> **TEXT PASSAGE**:
···
California here we come?
All eyes are on the Golden State, as voters there are asked to approve Proposition 64: Adult Use of Marijuana Act. Medical marijuana is already legal there. This would allow people to grow some weed at home and give municipalities the authority to allow recreational pot stores.
This election could be a tipping point that makes it impossible for Congress to keep ignoring the issue.
Based on the latest polling, Prop 64 is expected to pass.
Cannabis advocates believe a win in California on November 8 could open the floodgates for other states and Congress to legalize the purchase and recreational use of marijuana by adults.
Gallup noted, "If recreational marijuana use becomes legal in California this year, many other states will likely follow, because the Golden State often sets political trends for the rest of the U.S."
···
> **INFORMATION SHOWN**:
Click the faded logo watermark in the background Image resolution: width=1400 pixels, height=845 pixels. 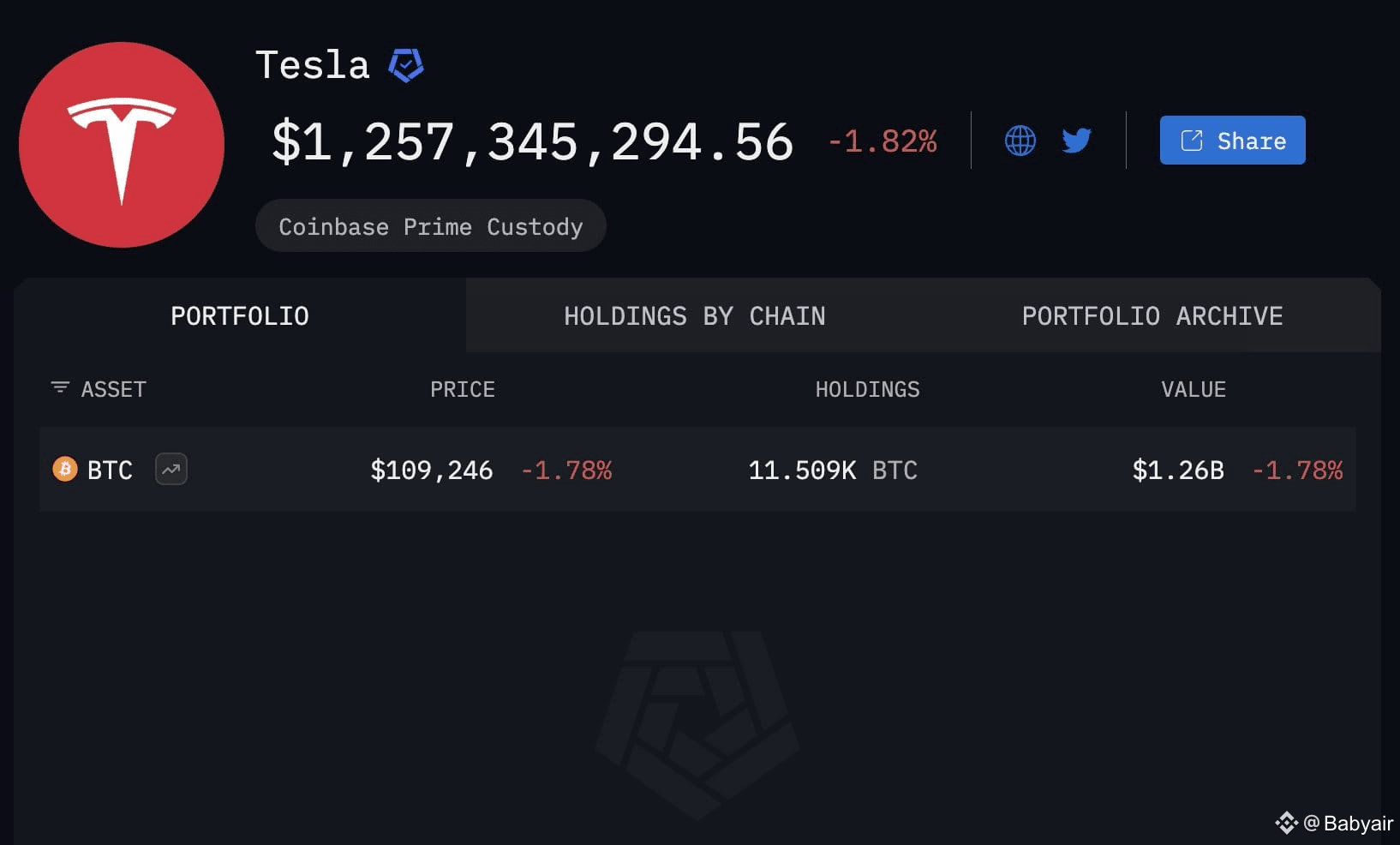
···
> **TASK INSTRUCTIONS**:
(a) Condense the paragraph in the Proposition 64 passage that begins "All eyes are on the Golden State" into a shorter version that keeps its main facts.
(b) Write out the part of the Proposition 64 passage starting with "All eyes are" and going on through "marijuana by adults.".

> **RESULTS**:
(a) California voters are deciding on Proposition 64, the Adult Use of Marijuana Act. Medical marijuana is already legal in the state. The measure would let people grow some marijuana at home and would allow municipalities to permit recreational pot stores.

(b)
All eyes are on the Golden State, as voters there are asked to approve Proposition 64: Adult Use of Marijuana Act. Medical marijuana is already legal there. This would allow people to grow some weed at home and give municipalities the authority to allow recreational pot stores.
This election could be a tipping point that makes it impossible for Congress to keep ignoring the issue.
Based on the latest polling, Prop 64 is expected to pass.
Cannabis advocates believe a win in California on November 8 could open the floodgates for other states and Congress to legalize the purchase and recreational use of marijuana by adults.